• _LISTED ENTRIES_
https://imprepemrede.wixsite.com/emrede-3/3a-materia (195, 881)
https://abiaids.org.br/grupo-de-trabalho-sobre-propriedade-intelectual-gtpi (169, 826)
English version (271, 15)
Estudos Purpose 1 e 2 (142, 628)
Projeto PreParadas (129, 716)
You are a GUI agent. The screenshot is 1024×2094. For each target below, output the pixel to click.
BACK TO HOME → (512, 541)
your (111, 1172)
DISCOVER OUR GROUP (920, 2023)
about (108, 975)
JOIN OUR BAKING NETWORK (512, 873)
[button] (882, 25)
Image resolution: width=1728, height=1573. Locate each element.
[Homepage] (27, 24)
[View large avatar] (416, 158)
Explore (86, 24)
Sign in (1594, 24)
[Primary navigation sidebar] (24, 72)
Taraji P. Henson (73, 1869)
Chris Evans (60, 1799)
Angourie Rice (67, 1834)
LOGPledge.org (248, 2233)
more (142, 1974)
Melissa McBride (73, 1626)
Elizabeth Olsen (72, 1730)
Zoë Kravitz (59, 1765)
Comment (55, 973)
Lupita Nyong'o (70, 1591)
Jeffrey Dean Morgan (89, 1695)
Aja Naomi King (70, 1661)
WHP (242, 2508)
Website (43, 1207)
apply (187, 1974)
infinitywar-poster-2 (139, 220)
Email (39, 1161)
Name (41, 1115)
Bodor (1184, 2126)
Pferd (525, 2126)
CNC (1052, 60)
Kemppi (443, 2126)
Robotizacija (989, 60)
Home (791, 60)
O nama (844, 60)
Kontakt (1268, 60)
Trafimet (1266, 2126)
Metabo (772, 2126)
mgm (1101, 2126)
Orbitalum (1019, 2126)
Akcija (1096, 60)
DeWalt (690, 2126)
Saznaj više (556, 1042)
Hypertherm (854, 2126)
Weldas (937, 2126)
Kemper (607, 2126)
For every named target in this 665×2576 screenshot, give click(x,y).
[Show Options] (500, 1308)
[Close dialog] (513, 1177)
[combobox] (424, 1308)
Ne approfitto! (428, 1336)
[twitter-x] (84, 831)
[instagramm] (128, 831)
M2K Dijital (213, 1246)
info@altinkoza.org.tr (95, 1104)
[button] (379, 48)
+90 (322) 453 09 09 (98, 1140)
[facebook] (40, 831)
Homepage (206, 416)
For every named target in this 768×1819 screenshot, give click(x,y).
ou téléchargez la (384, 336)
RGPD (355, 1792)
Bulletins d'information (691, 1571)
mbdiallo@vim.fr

• _PROBLEM TO SOLVE_
Transcribe the records above exactly as they appear.

• _SOLUTION FOR THIS EXERCISE_
https://imprepemrede.wixsite.com/emrede-3/3a-materia (195, 881)
https://abiaids.org.br/grupo-de-trabalho-sobre-propriedade-intelectual-gtpi (169, 826)
English version (271, 15)
Estudos Purpose 1 e 2 (142, 628)
Projeto PreParadas (129, 716)
You are a GUI agent. The screenshot is 1024×2094. For each target below, output the pixel to click.
BACK TO HOME → (512, 541)
your (111, 1172)
DISCOVER OUR GROUP (920, 2023)
about (108, 975)
JOIN OUR BAKING NETWORK (512, 873)
[button] (882, 25)
Image resolution: width=1728, height=1573. Locate each element.
[Homepage] (27, 24)
[View large avatar] (416, 158)
Explore (86, 24)
Sign in (1594, 24)
[Primary navigation sidebar] (24, 72)
Taraji P. Henson (73, 1869)
Chris Evans (60, 1799)
Angourie Rice (67, 1834)
LOGPledge.org (248, 2233)
more (142, 1974)
Melissa McBride (73, 1626)
Elizabeth Olsen (72, 1730)
Zoë Kravitz (59, 1765)
Comment (55, 973)
Lupita Nyong'o (70, 1591)
Jeffrey Dean Morgan (89, 1695)
Aja Naomi King (70, 1661)
WHP (242, 2508)
Website (43, 1207)
apply (187, 1974)
infinitywar-poster-2 (139, 220)
Email (39, 1161)
Name (41, 1115)
Bodor (1184, 2126)
Pferd (525, 2126)
CNC (1052, 60)
Kemppi (443, 2126)
Robotizacija (989, 60)
Home (791, 60)
O nama (844, 60)
Kontakt (1268, 60)
Trafimet (1266, 2126)
Metabo (772, 2126)
mgm (1101, 2126)
Orbitalum (1019, 2126)
Akcija (1096, 60)
DeWalt (690, 2126)
Saznaj više (556, 1042)
Hypertherm (854, 2126)
Weldas (937, 2126)
Kemper (607, 2126)
For every named target in this 665×2576 screenshot, give click(x,y).
[Show Options] (500, 1308)
[Close dialog] (513, 1177)
[combobox] (424, 1308)
Ne approfitto! (428, 1336)
[twitter-x] (84, 831)
[instagramm] (128, 831)
M2K Dijital (213, 1246)
info@altinkoza.org.tr (95, 1104)
[button] (379, 48)
+90 (322) 453 09 09 (98, 1140)
[facebook] (40, 831)
Homepage (206, 416)
For every named target in this 768×1819 screenshot, give click(x,y).
ou téléchargez la (384, 336)
RGPD (355, 1792)
Bulletins d'information (691, 1571)
mbdiallo@vim.fr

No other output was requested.